Nur77 deficiency does not alter leukocyte entry in the LPS-injured lung. Total leukocyte (A) and neutrophil (B) counts in bronchoalveolar lavage fluid (BALF) of wild-type (WT) and Nur77−/− mice after vehicle (Veh) or LPS (n = 7). ELISA for TNF-α (C) and KC (D) and in BALF at 24 h after Veh or LPS administration (n = 7). KO, knockout. P < 0.05 vs. WT baseline group (*) and LPS-challenged WT group (#).
Nur77 regulates expression of junctional proteins and enhances endothelial barrier function to LPS.

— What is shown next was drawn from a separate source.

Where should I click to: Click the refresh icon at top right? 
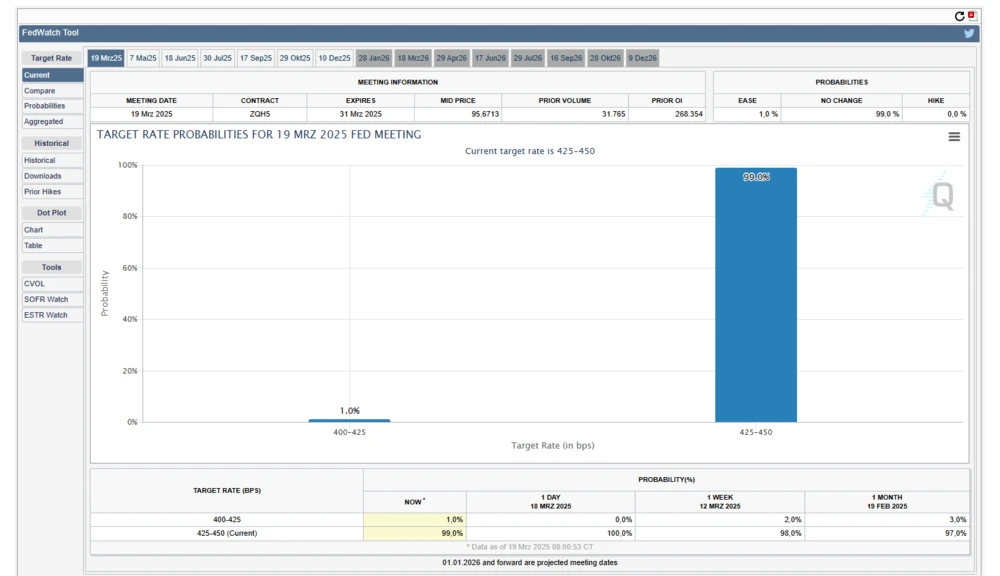pos(960,16)
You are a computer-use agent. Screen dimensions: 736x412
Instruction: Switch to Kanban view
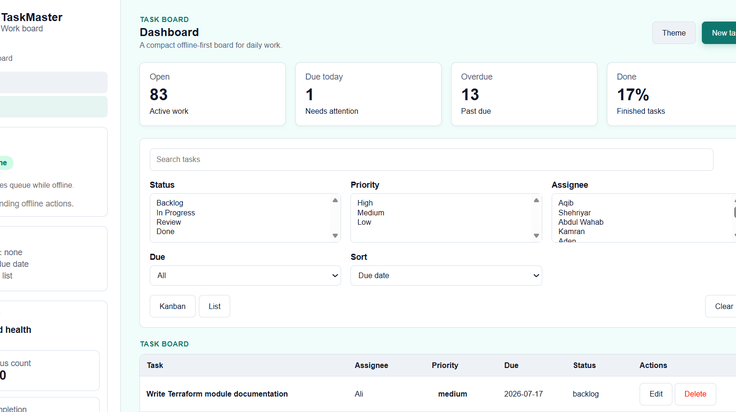tap(172, 306)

To elucidate the mechanism by which Nur77 regulates barrier protection in the lung, we first examined levels of VE-cadherin and β-catenin in whole lung homogenates from wild-type and Nur77−/− mice. As shown in Fig. 4, we detected a dramatic reduction in levels of VE-cadherin and β-catenin in the lungs of Nur77−/− mice even in the absence of any LPS administration (Fig. 4). Moreover, we found that expression of these proteins was further reduced in the lungs of Nur77−/− mice at 24 h after LPS administration. To explore whether Nur77 regulates the expression of these proteins, we performed loss-of-function studies in MLMECs using the siRNA knockdown approach to examine the effects on expression of junctional proteins. Importantly, siRNA knockdown was highly effective in reducing Nur77 expression, as demonstrated by the nearly 80% reduction in Nur77 protein levels in MLMECs (Fig. 5A). Moreover, we found that siRNA knockdown resulted in a dramatic reduction in levels of VE-cadherin and β-catenin in MLMECs, and this was further exacerbated in cells that were also exposed to LPS (Fig. 5, A and B). Furthermore, we found that these biochemical changes resulted in a marked reduction in endothelial barrier functions to LPS, as judged by a dramatic decrease in histologically visible endothelial cell-cell contacts (Fig. 5C) and by a dramatic increase in the quantity of FITC-labeled dextran transporting across endothelial cell monolayers (Fig. 5D).
Fig. 4.
Expression of endothelial junction proteins in the lungs of wild-type (WT) and Nur77 −/− mice. A: Western blot for vascular endothelial cadherin (VE-cadherin), β-catenin, and Nur77 in WT and Nur77 −/− mice 24 h after LPS (100 µg). B: densitometry analysis of VE-cadherin and β-catenin (n = 5). BSL, baseline; KO, knockout. P < 0.05 vs. baseline group (*) and WT group challenged with LPS (#).
Fig. 5.
Nur77 knockdown promotes LPS-induced barrier dysfunction in lung microvascular endothelial cells. A: expression of vascular endothelial cadherin (VE-cadherin), β-catenin, and Nur77 in LPS-injured mouse lung microvessel endothelial cells (MLMECs) transfected with siCTL or siNur77. B: densitometry analysis of VE-cadherin, β-catenin, and Nur77 expression (n = 4). Veh, vehicle. *P < 0.05 or **P < 0.01 vs. siCTL without LPS. #P < 0.05 vs. siCTL with LPS treatment. C: representative images of VE-cadherin in control and LPS-injured MLMECs after transfection with either siCTL or siNur77. Red color represents VE-cadherin; blue color corresponds to DAPI nuclear stain. D: levels of FITC-labeled dextran in the lower well of control and LPS-injured endothelial cell monolayers that have been transfected with either siCTL or siNur77 (100 ng/mL). FITC-dextran was measured using a fluorescence plate reader (BioTek) at 480/520 nm at the indicated time points. P < 0.05 vs. siCTL without LPS treatment (*) and siCTL with LPS treatment (#). **P < 0.01 vs. siCTL without LPS treatment.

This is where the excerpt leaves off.